● Task requirements:
Swap "thumbnail" for "preview" in the listing lines from the one holding "You are a computer-use agent. The height" through the one holding "pos(382,122)", both included. Give back only those lines, with nothing else changed.

● Excerpted records:
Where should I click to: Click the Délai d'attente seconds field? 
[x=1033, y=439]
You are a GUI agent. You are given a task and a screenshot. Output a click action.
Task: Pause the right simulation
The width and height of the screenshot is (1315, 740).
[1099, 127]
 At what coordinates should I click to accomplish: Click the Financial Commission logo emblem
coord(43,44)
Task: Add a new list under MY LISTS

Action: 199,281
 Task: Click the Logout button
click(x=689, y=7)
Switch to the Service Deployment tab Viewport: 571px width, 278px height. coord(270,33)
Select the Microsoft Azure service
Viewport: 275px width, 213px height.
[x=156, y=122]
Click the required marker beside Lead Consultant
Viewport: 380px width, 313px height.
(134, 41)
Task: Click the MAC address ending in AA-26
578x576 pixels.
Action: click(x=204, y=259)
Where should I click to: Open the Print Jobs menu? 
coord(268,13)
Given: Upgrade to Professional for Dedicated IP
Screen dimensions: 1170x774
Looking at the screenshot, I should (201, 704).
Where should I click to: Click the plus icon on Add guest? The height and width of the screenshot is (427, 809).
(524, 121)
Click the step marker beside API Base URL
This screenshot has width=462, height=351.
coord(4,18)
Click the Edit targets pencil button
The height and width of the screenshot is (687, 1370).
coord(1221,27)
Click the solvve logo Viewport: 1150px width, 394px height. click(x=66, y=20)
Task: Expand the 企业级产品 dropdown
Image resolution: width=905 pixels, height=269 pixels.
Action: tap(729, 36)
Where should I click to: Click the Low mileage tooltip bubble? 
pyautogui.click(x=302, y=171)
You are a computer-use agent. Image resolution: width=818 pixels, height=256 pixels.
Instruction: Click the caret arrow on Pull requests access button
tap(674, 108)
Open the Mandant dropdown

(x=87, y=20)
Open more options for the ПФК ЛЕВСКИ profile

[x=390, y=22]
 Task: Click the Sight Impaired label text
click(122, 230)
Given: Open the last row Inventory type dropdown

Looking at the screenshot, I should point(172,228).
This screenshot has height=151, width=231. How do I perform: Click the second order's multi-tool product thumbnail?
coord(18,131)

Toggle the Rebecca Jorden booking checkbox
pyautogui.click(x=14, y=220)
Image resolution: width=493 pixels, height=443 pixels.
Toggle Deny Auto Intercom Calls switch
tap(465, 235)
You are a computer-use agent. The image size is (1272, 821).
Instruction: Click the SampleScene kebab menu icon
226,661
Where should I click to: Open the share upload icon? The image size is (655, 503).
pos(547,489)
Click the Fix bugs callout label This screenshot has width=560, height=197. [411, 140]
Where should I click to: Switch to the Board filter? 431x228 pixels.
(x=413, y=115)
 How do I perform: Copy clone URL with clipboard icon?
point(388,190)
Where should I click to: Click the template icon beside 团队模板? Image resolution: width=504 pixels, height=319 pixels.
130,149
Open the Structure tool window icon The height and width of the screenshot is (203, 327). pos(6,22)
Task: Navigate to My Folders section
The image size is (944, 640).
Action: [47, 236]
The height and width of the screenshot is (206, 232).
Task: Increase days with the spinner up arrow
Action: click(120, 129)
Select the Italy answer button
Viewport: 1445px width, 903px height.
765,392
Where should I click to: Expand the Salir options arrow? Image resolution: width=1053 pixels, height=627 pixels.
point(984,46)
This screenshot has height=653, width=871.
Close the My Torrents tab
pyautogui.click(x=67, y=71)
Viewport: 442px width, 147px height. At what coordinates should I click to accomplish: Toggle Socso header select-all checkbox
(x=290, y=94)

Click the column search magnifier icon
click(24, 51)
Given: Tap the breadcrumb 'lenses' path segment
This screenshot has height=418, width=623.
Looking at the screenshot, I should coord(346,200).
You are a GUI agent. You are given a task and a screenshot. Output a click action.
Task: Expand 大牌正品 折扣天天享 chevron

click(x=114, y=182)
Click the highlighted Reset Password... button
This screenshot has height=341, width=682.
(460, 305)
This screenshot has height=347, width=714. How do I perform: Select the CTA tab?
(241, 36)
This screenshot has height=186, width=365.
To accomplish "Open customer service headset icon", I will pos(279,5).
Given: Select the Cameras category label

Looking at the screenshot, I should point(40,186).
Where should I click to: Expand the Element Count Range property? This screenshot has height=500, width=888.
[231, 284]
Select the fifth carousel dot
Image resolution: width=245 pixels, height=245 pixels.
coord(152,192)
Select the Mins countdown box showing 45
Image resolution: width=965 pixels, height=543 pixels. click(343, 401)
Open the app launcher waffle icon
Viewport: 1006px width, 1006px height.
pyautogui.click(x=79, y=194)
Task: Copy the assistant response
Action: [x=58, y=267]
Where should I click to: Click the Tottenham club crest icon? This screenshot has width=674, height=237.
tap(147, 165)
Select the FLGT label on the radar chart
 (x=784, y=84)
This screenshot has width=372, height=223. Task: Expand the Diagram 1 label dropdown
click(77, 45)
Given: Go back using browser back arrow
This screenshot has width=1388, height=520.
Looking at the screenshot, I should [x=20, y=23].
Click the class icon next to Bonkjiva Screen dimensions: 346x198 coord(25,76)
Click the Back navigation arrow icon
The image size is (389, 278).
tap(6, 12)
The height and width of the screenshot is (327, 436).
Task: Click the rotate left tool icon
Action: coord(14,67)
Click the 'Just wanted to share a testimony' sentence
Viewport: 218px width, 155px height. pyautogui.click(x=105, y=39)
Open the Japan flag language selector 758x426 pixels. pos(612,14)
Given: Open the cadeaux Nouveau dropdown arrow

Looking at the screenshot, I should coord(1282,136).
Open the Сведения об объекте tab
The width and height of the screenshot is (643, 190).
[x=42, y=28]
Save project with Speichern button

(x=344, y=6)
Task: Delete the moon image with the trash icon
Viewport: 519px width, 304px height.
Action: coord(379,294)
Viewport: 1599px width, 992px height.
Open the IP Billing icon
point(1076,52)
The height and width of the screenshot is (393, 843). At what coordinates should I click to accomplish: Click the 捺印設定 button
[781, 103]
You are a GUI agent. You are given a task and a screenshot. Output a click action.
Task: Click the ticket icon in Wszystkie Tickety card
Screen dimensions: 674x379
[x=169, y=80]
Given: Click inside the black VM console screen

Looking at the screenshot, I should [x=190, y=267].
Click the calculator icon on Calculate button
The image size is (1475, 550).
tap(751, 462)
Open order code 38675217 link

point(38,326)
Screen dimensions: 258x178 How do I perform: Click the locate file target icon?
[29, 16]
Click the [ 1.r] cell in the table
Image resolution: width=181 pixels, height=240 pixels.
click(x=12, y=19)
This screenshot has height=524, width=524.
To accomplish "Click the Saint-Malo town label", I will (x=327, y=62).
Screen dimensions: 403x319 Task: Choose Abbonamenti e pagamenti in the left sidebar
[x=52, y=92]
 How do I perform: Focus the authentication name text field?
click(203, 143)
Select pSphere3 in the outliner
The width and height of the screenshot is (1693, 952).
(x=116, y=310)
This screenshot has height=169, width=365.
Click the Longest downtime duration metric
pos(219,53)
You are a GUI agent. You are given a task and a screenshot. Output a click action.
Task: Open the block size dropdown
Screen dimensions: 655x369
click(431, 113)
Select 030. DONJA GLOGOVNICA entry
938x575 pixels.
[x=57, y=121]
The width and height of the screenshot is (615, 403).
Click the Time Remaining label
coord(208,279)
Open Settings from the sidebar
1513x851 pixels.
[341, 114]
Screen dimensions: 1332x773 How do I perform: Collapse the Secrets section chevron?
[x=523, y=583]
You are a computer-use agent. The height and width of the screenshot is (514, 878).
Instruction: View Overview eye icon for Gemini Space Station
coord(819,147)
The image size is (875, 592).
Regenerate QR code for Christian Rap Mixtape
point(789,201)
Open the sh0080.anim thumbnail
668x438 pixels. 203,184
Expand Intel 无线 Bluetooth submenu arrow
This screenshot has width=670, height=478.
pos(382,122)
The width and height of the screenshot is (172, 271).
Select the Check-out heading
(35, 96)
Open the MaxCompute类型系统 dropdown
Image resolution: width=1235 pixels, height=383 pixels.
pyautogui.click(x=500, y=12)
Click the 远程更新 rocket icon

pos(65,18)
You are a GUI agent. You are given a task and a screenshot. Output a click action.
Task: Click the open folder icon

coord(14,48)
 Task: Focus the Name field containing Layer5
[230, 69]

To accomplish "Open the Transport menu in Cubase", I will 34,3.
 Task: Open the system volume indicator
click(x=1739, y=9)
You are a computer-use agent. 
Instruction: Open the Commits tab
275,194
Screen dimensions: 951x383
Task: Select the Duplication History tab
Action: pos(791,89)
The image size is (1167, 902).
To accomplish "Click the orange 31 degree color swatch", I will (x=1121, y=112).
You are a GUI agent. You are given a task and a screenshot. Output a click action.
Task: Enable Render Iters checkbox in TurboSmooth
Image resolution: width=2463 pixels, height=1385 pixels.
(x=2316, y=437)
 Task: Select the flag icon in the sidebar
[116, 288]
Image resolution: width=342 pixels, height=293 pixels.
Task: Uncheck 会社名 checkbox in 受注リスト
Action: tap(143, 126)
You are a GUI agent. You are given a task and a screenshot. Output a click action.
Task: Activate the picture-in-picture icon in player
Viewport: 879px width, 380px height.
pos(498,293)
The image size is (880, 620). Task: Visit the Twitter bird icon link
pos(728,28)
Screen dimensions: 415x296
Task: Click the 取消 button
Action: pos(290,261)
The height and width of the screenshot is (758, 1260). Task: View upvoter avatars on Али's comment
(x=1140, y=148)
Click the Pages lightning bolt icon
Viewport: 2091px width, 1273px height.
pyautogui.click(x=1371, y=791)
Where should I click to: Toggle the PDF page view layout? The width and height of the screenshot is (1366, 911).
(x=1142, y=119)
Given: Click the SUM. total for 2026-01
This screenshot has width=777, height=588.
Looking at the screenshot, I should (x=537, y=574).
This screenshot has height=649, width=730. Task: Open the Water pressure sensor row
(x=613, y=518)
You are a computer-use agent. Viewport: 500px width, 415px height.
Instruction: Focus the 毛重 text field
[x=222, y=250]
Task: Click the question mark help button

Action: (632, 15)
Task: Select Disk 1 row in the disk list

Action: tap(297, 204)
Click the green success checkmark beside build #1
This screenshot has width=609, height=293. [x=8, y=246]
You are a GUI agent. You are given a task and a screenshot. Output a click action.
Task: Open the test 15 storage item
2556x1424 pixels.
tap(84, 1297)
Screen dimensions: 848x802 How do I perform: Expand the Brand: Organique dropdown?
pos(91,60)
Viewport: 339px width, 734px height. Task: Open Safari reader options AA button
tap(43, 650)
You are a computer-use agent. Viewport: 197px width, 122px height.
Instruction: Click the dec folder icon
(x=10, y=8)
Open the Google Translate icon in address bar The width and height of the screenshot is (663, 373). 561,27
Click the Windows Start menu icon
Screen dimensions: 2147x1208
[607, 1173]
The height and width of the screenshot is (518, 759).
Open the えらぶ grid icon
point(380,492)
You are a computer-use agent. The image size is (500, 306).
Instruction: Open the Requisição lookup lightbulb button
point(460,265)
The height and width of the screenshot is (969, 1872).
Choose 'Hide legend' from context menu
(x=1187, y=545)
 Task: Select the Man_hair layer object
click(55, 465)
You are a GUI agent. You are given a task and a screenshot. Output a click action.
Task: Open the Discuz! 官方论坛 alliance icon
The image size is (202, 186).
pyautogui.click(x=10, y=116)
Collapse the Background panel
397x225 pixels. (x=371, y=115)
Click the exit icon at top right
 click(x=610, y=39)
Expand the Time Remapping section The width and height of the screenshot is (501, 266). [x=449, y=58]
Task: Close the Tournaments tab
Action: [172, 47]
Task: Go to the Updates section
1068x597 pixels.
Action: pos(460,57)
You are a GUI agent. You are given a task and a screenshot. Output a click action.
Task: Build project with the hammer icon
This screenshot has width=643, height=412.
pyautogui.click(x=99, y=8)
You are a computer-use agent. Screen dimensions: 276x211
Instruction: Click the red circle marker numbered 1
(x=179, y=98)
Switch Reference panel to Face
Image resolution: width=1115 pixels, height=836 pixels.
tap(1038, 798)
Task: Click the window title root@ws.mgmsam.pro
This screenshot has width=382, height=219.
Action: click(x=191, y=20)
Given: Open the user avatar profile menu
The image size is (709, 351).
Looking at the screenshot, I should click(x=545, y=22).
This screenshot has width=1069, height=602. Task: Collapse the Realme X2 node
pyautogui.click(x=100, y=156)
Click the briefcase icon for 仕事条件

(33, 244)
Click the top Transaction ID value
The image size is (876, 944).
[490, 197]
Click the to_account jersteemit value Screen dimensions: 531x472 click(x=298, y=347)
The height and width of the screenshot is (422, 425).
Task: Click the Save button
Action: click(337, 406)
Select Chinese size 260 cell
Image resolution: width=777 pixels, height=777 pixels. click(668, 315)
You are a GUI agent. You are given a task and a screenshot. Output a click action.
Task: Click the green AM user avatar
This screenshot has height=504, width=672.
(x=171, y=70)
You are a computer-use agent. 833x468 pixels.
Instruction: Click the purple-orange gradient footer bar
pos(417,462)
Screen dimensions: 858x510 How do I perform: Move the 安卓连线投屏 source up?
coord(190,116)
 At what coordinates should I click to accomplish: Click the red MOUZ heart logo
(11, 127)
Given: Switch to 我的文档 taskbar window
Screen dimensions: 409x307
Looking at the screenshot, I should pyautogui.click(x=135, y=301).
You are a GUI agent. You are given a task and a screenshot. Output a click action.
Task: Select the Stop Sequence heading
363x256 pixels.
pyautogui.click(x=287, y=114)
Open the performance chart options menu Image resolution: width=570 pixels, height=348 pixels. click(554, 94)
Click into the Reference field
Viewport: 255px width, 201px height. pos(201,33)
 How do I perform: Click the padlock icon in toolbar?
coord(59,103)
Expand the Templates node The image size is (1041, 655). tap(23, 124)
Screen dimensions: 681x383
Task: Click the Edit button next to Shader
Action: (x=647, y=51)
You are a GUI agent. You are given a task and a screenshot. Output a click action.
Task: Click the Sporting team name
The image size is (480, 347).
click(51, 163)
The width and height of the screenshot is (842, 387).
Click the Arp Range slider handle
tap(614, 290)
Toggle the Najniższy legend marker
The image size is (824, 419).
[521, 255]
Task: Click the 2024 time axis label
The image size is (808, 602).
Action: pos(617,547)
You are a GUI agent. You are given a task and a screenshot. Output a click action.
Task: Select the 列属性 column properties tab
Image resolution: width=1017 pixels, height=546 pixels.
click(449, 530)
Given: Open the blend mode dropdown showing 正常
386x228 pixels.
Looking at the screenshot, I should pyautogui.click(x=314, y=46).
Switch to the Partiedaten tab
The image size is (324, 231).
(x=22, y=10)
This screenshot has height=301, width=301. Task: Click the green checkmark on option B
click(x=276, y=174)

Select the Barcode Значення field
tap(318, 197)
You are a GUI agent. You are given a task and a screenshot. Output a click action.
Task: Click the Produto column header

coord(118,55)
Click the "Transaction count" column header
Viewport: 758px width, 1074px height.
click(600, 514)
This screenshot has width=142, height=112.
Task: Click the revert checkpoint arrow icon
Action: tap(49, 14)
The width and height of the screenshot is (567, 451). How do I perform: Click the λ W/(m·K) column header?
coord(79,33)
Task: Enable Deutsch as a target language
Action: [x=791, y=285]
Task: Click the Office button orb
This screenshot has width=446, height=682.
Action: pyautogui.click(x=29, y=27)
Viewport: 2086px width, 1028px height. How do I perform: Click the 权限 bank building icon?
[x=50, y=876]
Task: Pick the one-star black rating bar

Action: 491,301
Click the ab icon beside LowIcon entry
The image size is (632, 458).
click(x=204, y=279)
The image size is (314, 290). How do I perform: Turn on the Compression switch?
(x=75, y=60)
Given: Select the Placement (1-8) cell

● The reply:
You are a computer-use agent. The height and width of the screenshot is (514, 878).
Instruction: View Overview eye icon for Gemini Space Station
coord(819,147)
The image size is (875, 592).
Regenerate QR code for Christian Rap Mixtape
point(789,201)
Open the sh0080.anim preview
668x438 pixels. 203,184
Expand Intel 无线 Bluetooth submenu arrow
This screenshot has width=670, height=478.
pos(382,122)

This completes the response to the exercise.